• **AVAILABLE DATA**
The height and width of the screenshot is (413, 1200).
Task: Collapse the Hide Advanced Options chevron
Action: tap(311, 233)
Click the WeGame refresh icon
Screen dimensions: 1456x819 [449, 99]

...

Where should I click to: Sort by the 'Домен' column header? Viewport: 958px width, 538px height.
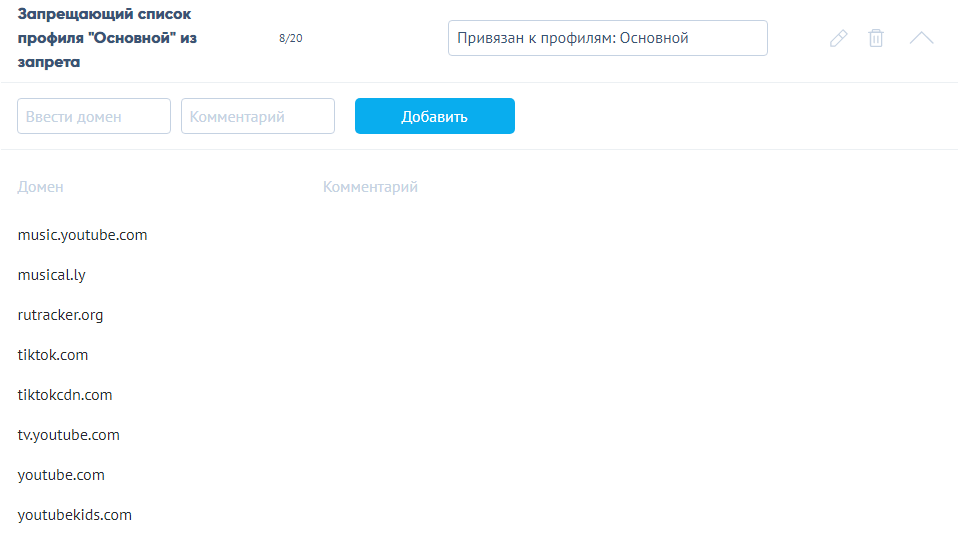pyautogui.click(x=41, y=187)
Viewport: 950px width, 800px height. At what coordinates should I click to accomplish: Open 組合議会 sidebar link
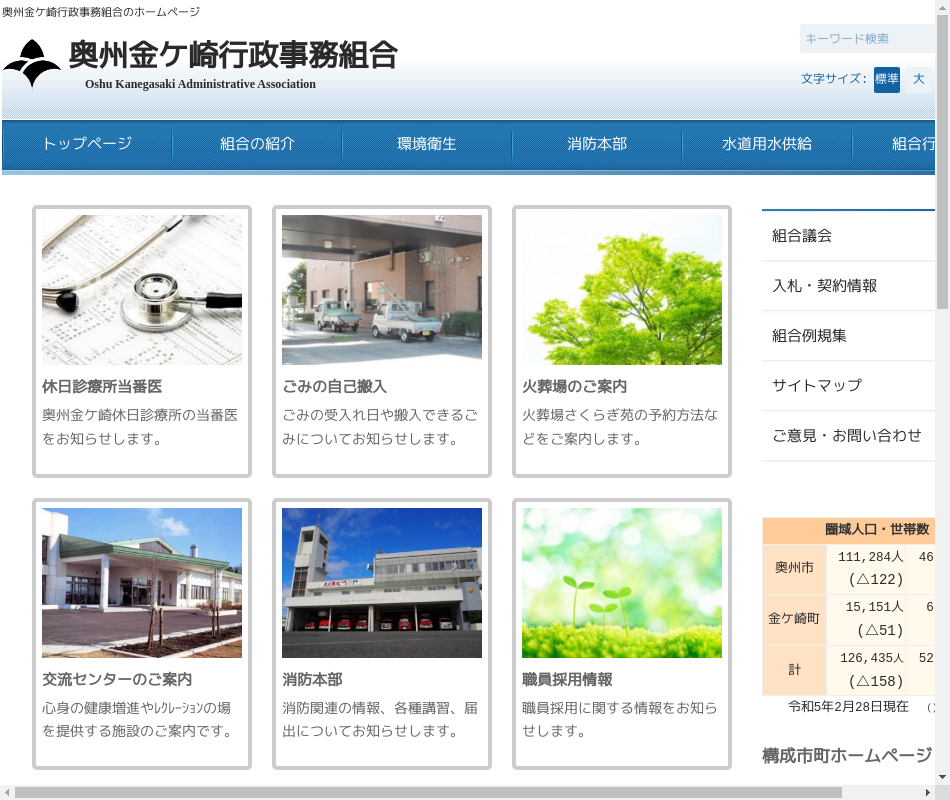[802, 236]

--

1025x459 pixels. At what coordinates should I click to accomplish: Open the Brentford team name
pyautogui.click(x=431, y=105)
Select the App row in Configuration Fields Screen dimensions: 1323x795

• **WRITTEN PROBLEM**
Gather every line above that contains the string "Viewport", copying each such line in full.

• **COMPLETE OUTPUT**
Where should I click to: Sort by the 'Домен' column header? Viewport: 958px width, 538px height.
Viewport: 950px width, 800px height. At what coordinates should I click to accomplish: Open 組合議会 sidebar link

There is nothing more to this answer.